* Problem to solve: Can you change "computer-use agent" to "GUI agent" in the listing lines from the line with "Viewport: 639px width, 467px" through the end of the listing, keeping everything else the same and leaving out the pictures?
* BEGIN Listing *
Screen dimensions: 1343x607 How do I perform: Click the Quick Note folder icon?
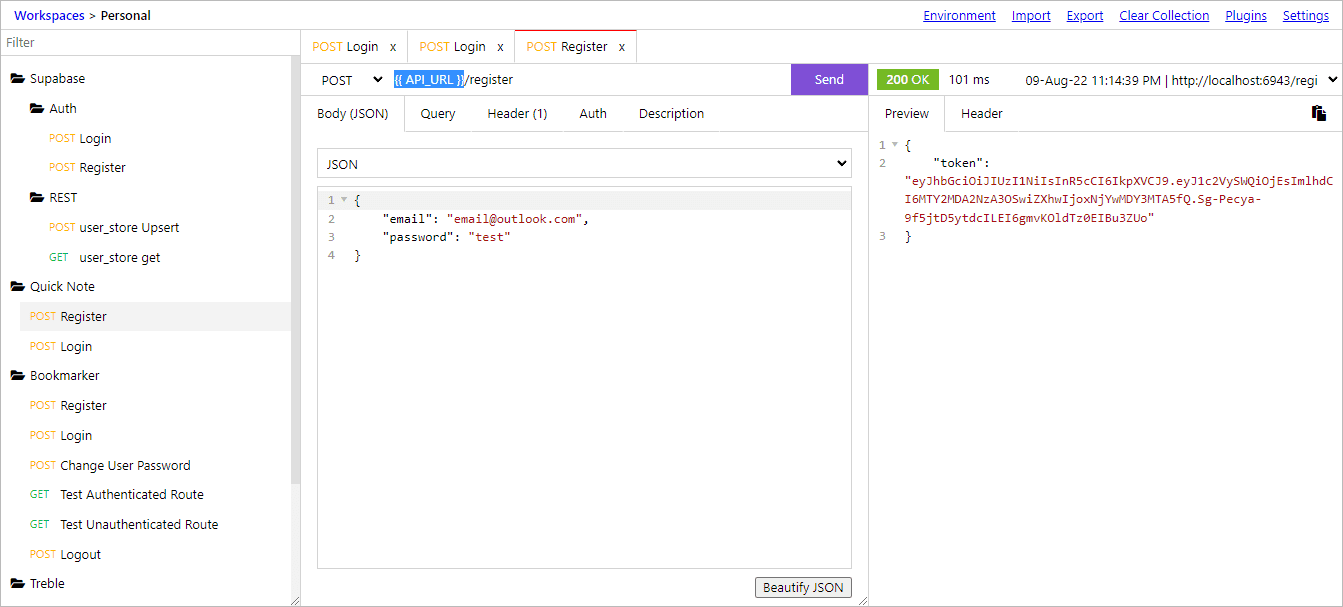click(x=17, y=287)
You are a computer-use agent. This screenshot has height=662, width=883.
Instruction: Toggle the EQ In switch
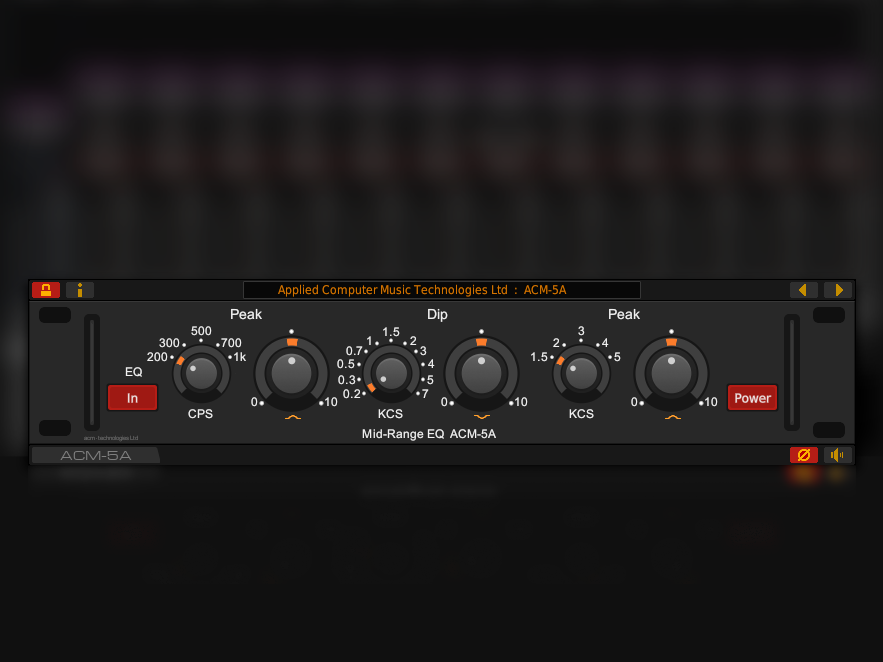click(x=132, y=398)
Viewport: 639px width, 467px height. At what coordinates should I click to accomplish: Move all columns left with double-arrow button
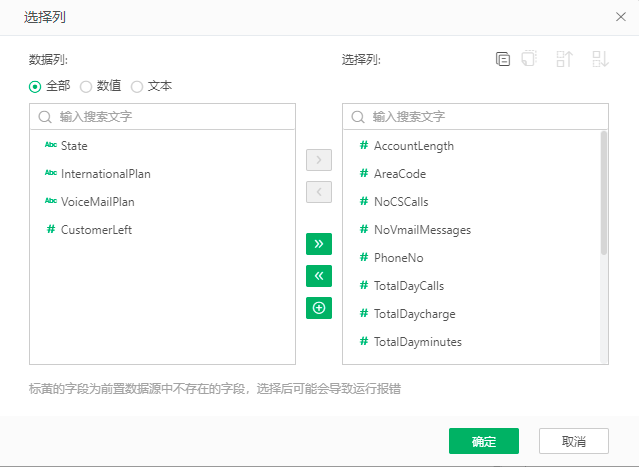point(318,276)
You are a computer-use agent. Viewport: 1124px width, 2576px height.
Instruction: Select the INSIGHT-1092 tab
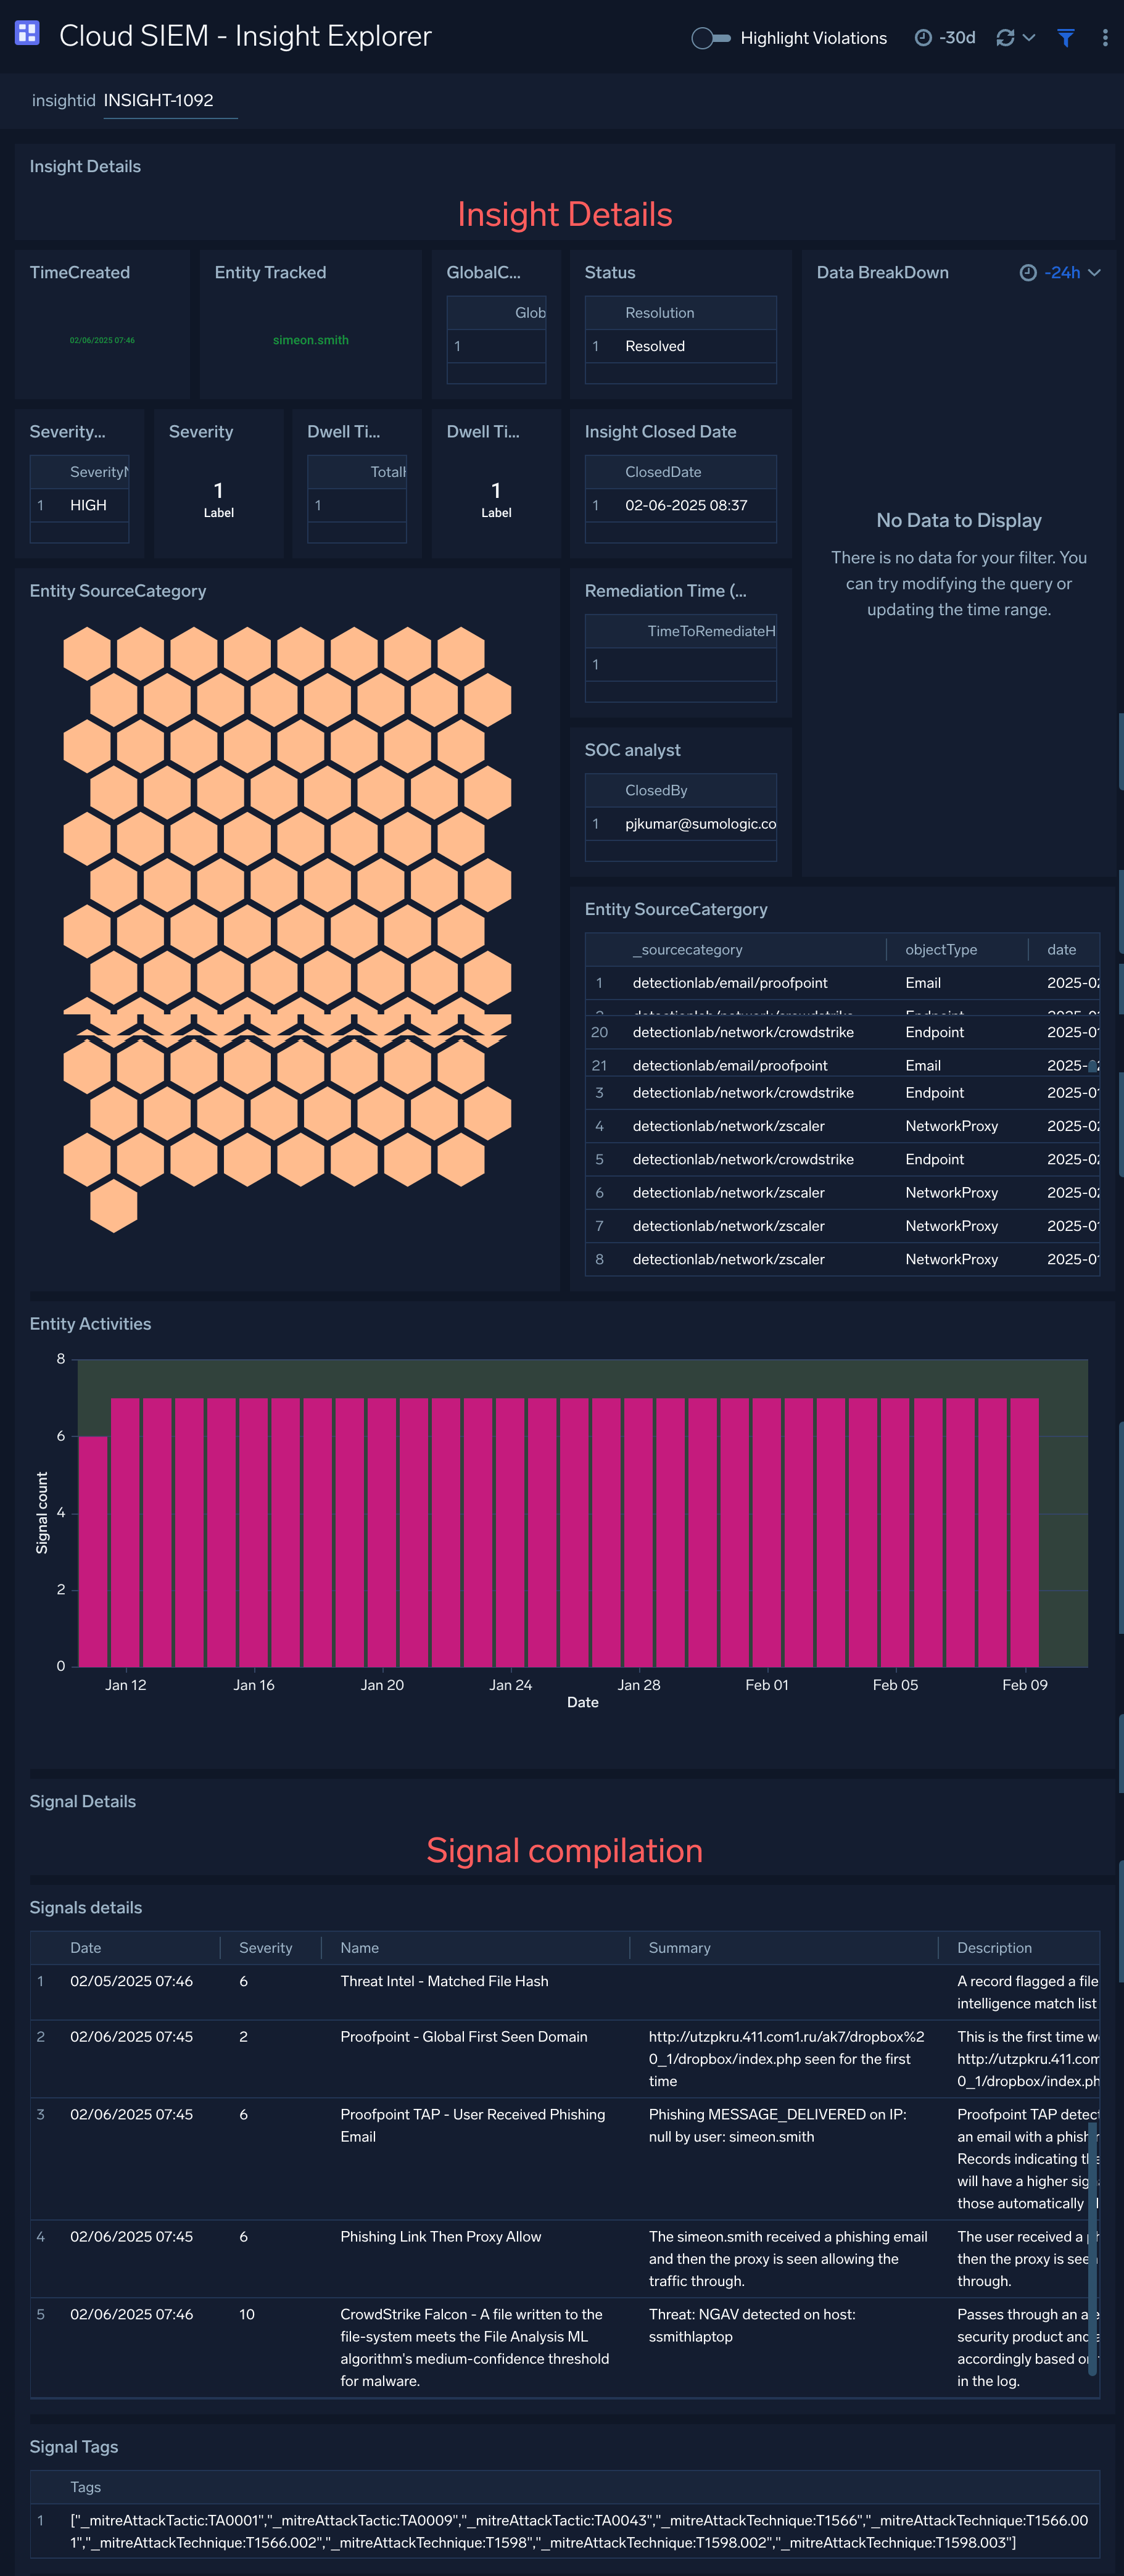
* END Listing *
* Written response:
Viewport: 639px width, 467px height. At what coordinates should I click to accomplish: Move all columns left with double-arrow button
point(318,276)
You are a GUI agent. Viewport: 1124px width, 2576px height.
Instruction: Select the INSIGHT-1092 tab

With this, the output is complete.